>> START MATERIAL PROVIDED

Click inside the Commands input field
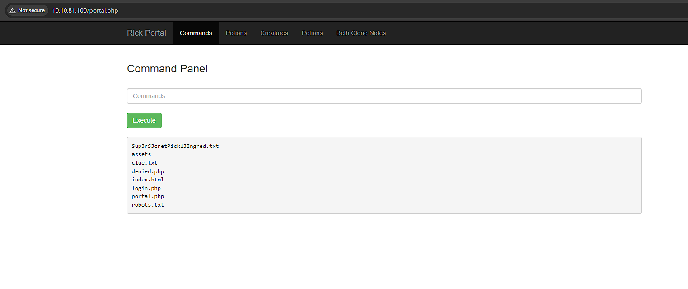 384,95
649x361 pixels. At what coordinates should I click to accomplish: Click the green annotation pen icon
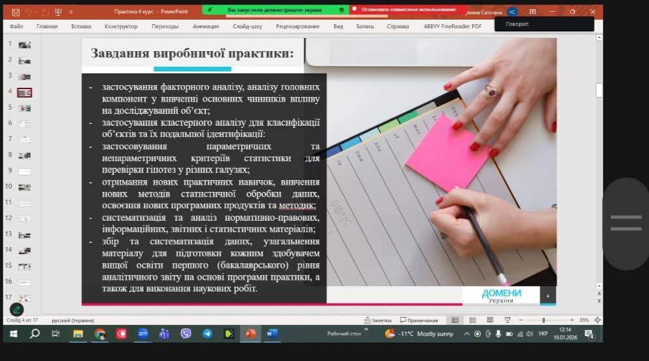(x=17, y=309)
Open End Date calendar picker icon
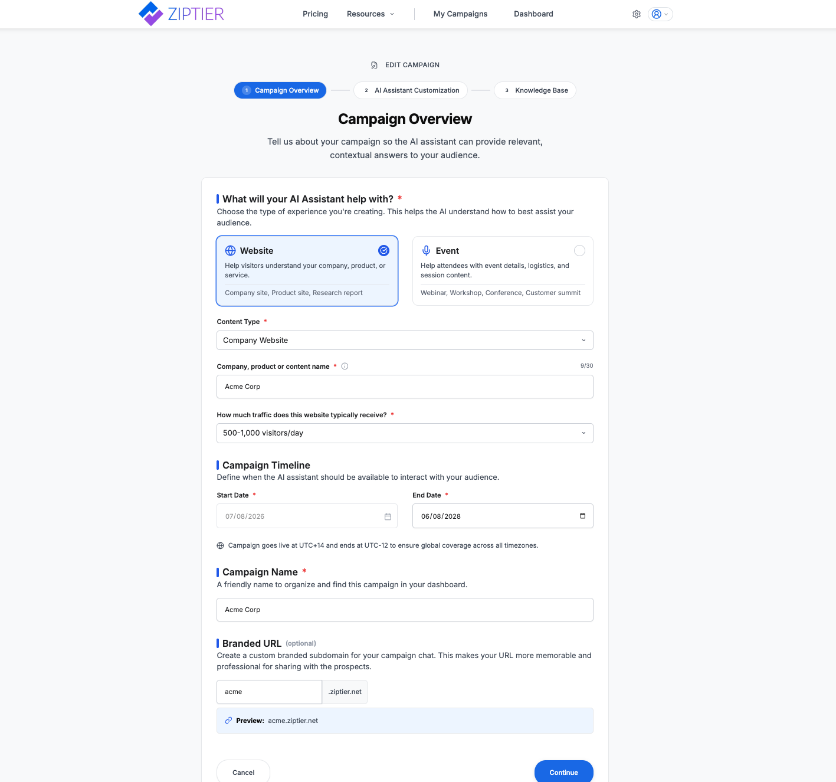 (582, 516)
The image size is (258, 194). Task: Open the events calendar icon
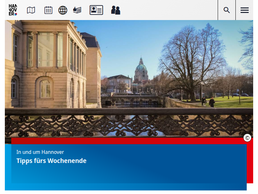[48, 10]
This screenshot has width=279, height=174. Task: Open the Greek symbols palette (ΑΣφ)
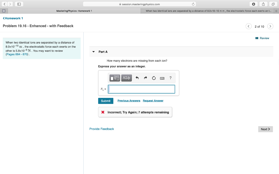click(x=126, y=78)
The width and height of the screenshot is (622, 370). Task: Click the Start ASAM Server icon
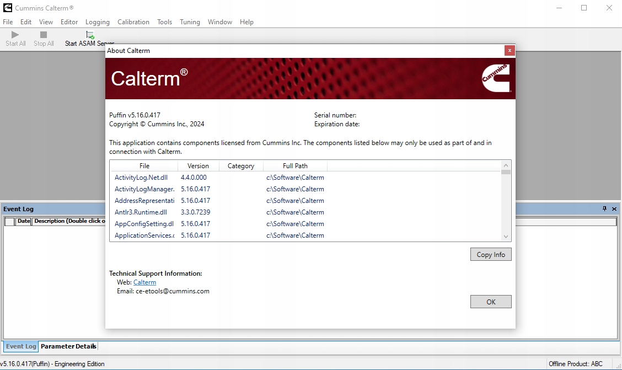click(x=90, y=35)
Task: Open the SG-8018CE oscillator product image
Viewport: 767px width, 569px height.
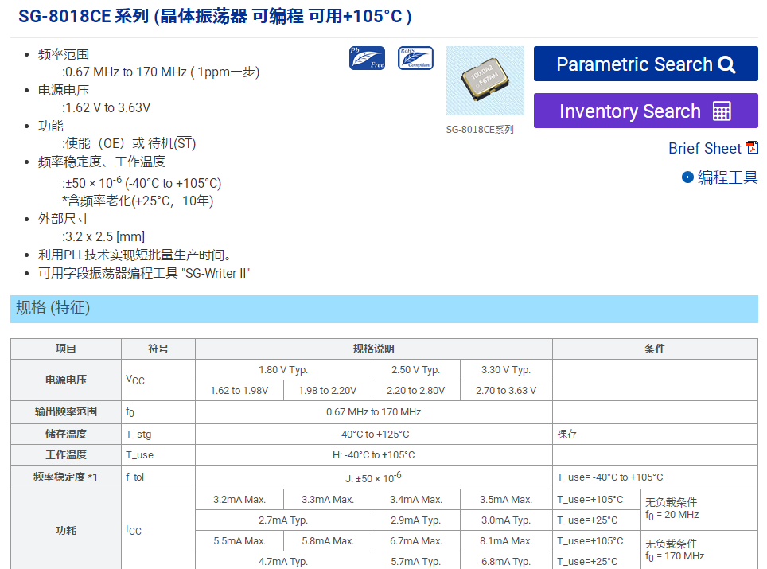Action: (485, 81)
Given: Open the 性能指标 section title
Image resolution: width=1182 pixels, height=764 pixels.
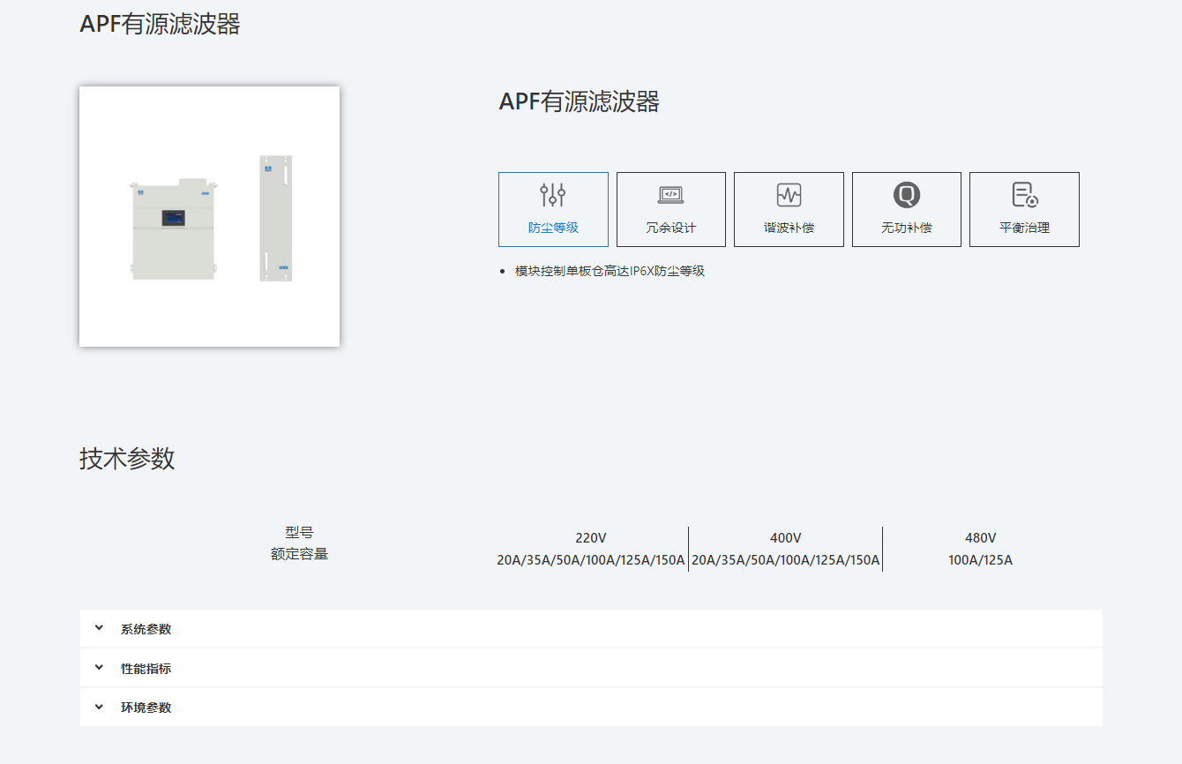Looking at the screenshot, I should pyautogui.click(x=146, y=669).
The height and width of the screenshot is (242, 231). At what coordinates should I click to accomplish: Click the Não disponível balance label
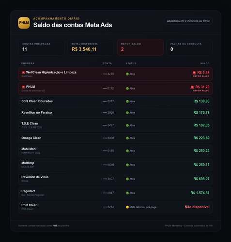[197, 207]
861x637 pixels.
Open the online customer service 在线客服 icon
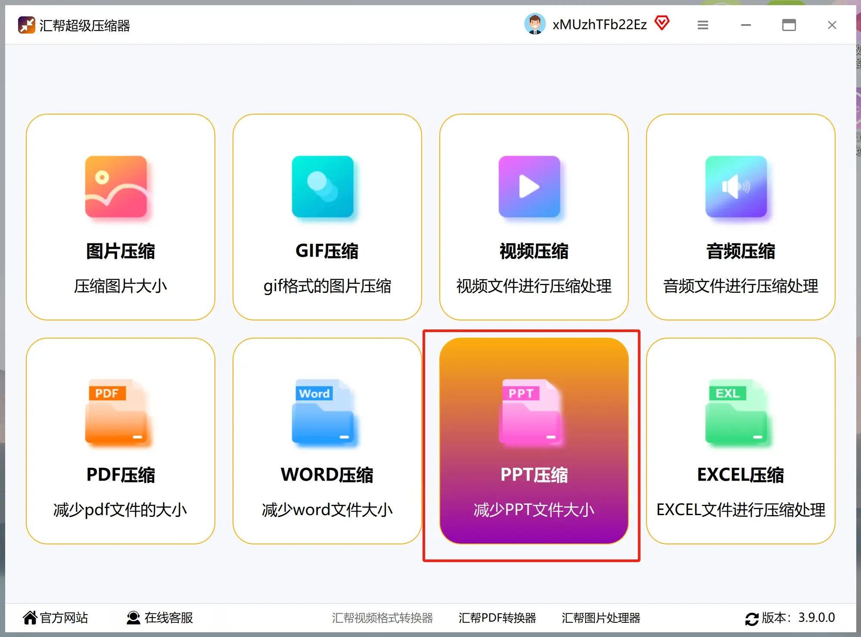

>> END MATERIAL PROVIDED

■ **EXERCISE REQUIREMENTS**: Can you retype all of the records above line for line, leaving out the pictures?

■ **FINAL ANSWER**:
Click inside the Commands input field
 384,95
649x361 pixels. At what coordinates should I click to accomplish: Click the green annotation pen icon
(x=17, y=309)
Open End Date calendar picker icon
 (582, 516)
The image size is (258, 194). Task: Open the events calendar icon
[48, 10]
This screenshot has width=279, height=174. Task: Open the Greek symbols palette (ΑΣφ)
click(x=126, y=78)
The width and height of the screenshot is (622, 370). Task: Click the Start ASAM Server icon
click(x=90, y=35)
Task: Open the SG-8018CE oscillator product image
Viewport: 767px width, 569px height.
Action: (485, 81)
Given: Open the 性能指标 section title
Image resolution: width=1182 pixels, height=764 pixels.
Looking at the screenshot, I should pyautogui.click(x=146, y=669).
The height and width of the screenshot is (242, 231). At what coordinates should I click to accomplish: Click the Não disponível balance label
[197, 207]
861x637 pixels.
Open the online customer service 在线客服 icon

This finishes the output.